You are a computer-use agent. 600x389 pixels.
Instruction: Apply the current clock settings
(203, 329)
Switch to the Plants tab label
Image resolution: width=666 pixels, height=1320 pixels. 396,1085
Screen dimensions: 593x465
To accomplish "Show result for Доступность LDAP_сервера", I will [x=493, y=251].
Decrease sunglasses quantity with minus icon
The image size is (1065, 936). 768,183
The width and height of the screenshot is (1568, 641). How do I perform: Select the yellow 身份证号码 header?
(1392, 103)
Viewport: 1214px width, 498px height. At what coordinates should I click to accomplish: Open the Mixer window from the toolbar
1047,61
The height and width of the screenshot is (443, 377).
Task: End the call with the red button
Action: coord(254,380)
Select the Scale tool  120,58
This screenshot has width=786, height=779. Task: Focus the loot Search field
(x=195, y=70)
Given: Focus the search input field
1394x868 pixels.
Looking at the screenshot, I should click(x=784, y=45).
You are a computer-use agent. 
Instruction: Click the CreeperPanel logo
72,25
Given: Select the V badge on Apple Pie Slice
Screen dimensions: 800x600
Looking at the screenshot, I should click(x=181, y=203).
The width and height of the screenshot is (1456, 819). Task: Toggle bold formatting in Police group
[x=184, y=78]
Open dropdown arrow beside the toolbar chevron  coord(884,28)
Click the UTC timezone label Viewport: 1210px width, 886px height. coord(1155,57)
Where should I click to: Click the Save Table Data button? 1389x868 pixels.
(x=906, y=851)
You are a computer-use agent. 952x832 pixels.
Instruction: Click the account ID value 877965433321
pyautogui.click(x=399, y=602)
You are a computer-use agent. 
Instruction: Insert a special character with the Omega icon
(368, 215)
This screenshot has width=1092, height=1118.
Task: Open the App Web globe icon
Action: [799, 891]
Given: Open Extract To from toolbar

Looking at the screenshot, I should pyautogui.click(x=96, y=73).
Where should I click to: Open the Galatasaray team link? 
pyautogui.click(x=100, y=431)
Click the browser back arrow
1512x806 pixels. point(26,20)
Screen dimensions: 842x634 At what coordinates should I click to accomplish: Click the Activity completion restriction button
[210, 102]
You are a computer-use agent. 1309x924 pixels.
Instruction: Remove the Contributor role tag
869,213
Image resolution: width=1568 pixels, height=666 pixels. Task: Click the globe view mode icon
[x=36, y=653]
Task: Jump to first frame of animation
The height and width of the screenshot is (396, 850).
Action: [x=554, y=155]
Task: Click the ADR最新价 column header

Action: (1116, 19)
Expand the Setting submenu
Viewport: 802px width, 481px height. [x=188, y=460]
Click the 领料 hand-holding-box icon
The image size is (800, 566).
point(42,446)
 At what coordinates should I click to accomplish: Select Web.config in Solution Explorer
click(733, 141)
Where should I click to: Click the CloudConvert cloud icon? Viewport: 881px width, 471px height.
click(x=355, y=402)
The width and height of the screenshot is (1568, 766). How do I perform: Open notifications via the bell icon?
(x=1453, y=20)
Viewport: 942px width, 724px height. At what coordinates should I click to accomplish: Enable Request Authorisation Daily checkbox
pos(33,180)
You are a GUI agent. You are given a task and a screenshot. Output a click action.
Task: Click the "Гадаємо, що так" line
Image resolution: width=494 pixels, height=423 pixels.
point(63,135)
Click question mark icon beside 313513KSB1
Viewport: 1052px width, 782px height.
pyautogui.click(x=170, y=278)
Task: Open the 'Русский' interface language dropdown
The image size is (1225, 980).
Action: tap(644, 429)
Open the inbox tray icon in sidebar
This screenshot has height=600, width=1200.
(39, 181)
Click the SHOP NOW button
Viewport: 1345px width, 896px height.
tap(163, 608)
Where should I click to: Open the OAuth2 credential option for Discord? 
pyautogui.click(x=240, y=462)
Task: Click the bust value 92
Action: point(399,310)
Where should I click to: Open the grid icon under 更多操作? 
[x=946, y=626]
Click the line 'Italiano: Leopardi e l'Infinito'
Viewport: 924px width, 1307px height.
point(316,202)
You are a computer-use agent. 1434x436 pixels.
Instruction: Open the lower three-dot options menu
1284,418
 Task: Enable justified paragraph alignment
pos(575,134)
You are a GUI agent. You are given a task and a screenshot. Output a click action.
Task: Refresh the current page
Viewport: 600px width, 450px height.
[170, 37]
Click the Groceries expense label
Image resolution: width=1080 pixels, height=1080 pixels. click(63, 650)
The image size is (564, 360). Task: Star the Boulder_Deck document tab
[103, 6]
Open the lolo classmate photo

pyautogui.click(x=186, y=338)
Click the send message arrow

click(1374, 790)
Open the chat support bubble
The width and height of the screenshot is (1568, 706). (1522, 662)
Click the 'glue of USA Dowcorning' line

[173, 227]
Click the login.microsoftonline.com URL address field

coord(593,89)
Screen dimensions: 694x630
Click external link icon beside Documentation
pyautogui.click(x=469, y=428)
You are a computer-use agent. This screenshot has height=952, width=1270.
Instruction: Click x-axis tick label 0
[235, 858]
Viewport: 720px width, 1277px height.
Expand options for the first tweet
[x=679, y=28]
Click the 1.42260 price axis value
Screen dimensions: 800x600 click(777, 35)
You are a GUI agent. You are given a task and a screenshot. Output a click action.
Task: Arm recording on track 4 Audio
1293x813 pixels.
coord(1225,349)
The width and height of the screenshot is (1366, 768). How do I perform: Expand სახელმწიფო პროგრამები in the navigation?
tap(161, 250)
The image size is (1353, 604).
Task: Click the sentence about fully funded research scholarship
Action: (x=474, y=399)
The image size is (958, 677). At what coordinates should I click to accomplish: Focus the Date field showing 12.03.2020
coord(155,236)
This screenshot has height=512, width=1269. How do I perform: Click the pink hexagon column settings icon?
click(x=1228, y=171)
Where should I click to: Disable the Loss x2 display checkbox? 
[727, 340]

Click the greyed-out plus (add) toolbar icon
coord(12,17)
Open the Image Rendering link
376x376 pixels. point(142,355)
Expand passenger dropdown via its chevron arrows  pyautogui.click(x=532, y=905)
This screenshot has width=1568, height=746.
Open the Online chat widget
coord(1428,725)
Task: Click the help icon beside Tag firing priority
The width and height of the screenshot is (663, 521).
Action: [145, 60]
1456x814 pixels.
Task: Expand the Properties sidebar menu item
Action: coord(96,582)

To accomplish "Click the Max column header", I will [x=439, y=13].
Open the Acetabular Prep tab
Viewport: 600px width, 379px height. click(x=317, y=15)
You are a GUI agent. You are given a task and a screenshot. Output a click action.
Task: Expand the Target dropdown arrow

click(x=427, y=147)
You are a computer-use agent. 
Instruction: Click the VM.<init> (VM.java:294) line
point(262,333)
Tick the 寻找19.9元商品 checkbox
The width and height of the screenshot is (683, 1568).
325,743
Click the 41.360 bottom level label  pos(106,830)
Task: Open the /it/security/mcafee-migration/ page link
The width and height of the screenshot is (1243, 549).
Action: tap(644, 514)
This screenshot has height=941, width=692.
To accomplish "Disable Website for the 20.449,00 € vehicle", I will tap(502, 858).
- - - - - - -
(PROBLEM TO SOLVE) Reproduce every line of the records above verbatim, from the first line through the last.

(EXERCISE OUTPUT)
You are a computer-use agent. 600x389 pixels.
Instruction: Apply the current clock settings
(203, 329)
Switch to the Plants tab label
Image resolution: width=666 pixels, height=1320 pixels. 396,1085
Screen dimensions: 593x465
To accomplish "Show result for Доступность LDAP_сервера", I will [x=493, y=251].
Decrease sunglasses quantity with minus icon
The image size is (1065, 936). 768,183
The width and height of the screenshot is (1568, 641). How do I perform: Select the yellow 身份证号码 header?
(1392, 103)
Viewport: 1214px width, 498px height. At what coordinates should I click to accomplish: Open the Mixer window from the toolbar
1047,61
The height and width of the screenshot is (443, 377).
Task: End the call with the red button
Action: coord(254,380)
Select the Scale tool  120,58
This screenshot has width=786, height=779. Task: Focus the loot Search field
(x=195, y=70)
Given: Focus the search input field
1394x868 pixels.
Looking at the screenshot, I should click(x=784, y=45).
You are a computer-use agent. 
Instruction: Click the CreeperPanel logo
72,25
Given: Select the V badge on Apple Pie Slice
Screen dimensions: 800x600
Looking at the screenshot, I should click(x=181, y=203).
The width and height of the screenshot is (1456, 819). Task: Toggle bold formatting in Police group
[x=184, y=78]
Open dropdown arrow beside the toolbar chevron  coord(884,28)
Click the UTC timezone label Viewport: 1210px width, 886px height. coord(1155,57)
Where should I click to: Click the Save Table Data button? 1389x868 pixels.
(x=906, y=851)
You are a computer-use agent. 952x832 pixels.
Instruction: Click the account ID value 877965433321
pyautogui.click(x=399, y=602)
You are a computer-use agent. 
Instruction: Insert a special character with the Omega icon
(368, 215)
This screenshot has width=1092, height=1118.
Task: Open the App Web globe icon
Action: [799, 891]
Given: Open Extract To from toolbar

Looking at the screenshot, I should pyautogui.click(x=96, y=73).
Where should I click to: Open the Galatasaray team link? 
pyautogui.click(x=100, y=431)
Click the browser back arrow
1512x806 pixels. point(26,20)
Screen dimensions: 842x634 At what coordinates should I click to accomplish: Click the Activity completion restriction button
[210, 102]
You are a computer-use agent. 1309x924 pixels.
Instruction: Remove the Contributor role tag
869,213
Image resolution: width=1568 pixels, height=666 pixels. Task: Click the globe view mode icon
[x=36, y=653]
Task: Jump to first frame of animation
The height and width of the screenshot is (396, 850).
Action: [x=554, y=155]
Task: Click the ADR最新价 column header

Action: (1116, 19)
Expand the Setting submenu
Viewport: 802px width, 481px height. [x=188, y=460]
Click the 领料 hand-holding-box icon
The image size is (800, 566).
point(42,446)
 At what coordinates should I click to accomplish: Select Web.config in Solution Explorer
click(733, 141)
Where should I click to: Click the CloudConvert cloud icon? Viewport: 881px width, 471px height.
click(x=355, y=402)
The width and height of the screenshot is (1568, 766). How do I perform: Open notifications via the bell icon?
(x=1453, y=20)
Viewport: 942px width, 724px height. At what coordinates should I click to accomplish: Enable Request Authorisation Daily checkbox
pos(33,180)
You are a GUI agent. You are given a task and a screenshot. Output a click action.
Task: Click the "Гадаємо, що так" line
Image resolution: width=494 pixels, height=423 pixels.
point(63,135)
Click question mark icon beside 313513KSB1
Viewport: 1052px width, 782px height.
pyautogui.click(x=170, y=278)
Task: Open the 'Русский' interface language dropdown
The image size is (1225, 980).
Action: tap(644, 429)
Open the inbox tray icon in sidebar
This screenshot has height=600, width=1200.
(39, 181)
Click the SHOP NOW button
Viewport: 1345px width, 896px height.
tap(163, 608)
Where should I click to: Open the OAuth2 credential option for Discord? 
pyautogui.click(x=240, y=462)
Task: Click the bust value 92
Action: point(399,310)
Where should I click to: Open the grid icon under 更多操作? 
[x=946, y=626]
Click the line 'Italiano: Leopardi e l'Infinito'
Viewport: 924px width, 1307px height.
point(316,202)
You are a computer-use agent. 1434x436 pixels.
Instruction: Open the lower three-dot options menu
1284,418
 Task: Enable justified paragraph alignment
pos(575,134)
You are a GUI agent. You are given a task and a screenshot. Output a click action.
Task: Refresh the current page
Viewport: 600px width, 450px height.
[170, 37]
Click the Groceries expense label
Image resolution: width=1080 pixels, height=1080 pixels. click(63, 650)
The image size is (564, 360). Task: Star the Boulder_Deck document tab
[103, 6]
Open the lolo classmate photo

pyautogui.click(x=186, y=338)
Click the send message arrow

click(1374, 790)
Open the chat support bubble
The width and height of the screenshot is (1568, 706). (1522, 662)
Click the 'glue of USA Dowcorning' line

[173, 227]
Click the login.microsoftonline.com URL address field

coord(593,89)
Screen dimensions: 694x630
Click external link icon beside Documentation
pyautogui.click(x=469, y=428)
You are a computer-use agent. This screenshot has height=952, width=1270.
Instruction: Click x-axis tick label 0
[235, 858]
Viewport: 720px width, 1277px height.
Expand options for the first tweet
[x=679, y=28]
Click the 1.42260 price axis value
Screen dimensions: 800x600 click(777, 35)
You are a GUI agent. You are given a task and a screenshot. Output a click action.
Task: Arm recording on track 4 Audio
1293x813 pixels.
coord(1225,349)
The width and height of the screenshot is (1366, 768). How do I perform: Expand სახელმწიფო პროგრამები in the navigation?
tap(161, 250)
The image size is (1353, 604).
Task: Click the sentence about fully funded research scholarship
Action: (x=474, y=399)
The image size is (958, 677). At what coordinates should I click to accomplish: Focus the Date field showing 12.03.2020
coord(155,236)
This screenshot has height=512, width=1269. How do I perform: Click the pink hexagon column settings icon?
click(x=1228, y=171)
Where should I click to: Disable the Loss x2 display checkbox? 
[727, 340]

Click the greyed-out plus (add) toolbar icon
coord(12,17)
Open the Image Rendering link
376x376 pixels. point(142,355)
Expand passenger dropdown via its chevron arrows  pyautogui.click(x=532, y=905)
This screenshot has width=1568, height=746.
Open the Online chat widget
coord(1428,725)
Task: Click the help icon beside Tag firing priority
The width and height of the screenshot is (663, 521).
Action: [145, 60]
1456x814 pixels.
Task: Expand the Properties sidebar menu item
Action: coord(96,582)

To accomplish "Click the Max column header", I will [x=439, y=13].
Open the Acetabular Prep tab
Viewport: 600px width, 379px height. click(x=317, y=15)
You are a GUI agent. You are given a task and a screenshot. Output a click action.
Task: Expand the Target dropdown arrow

click(x=427, y=147)
You are a computer-use agent. 
Instruction: Click the VM.<init> (VM.java:294) line
point(262,333)
Tick the 寻找19.9元商品 checkbox
The width and height of the screenshot is (683, 1568).
325,743
Click the 41.360 bottom level label  pos(106,830)
Task: Open the /it/security/mcafee-migration/ page link
The width and height of the screenshot is (1243, 549).
Action: tap(644, 514)
This screenshot has height=941, width=692.
To accomplish "Disable Website for the 20.449,00 € vehicle", I will tap(502, 858).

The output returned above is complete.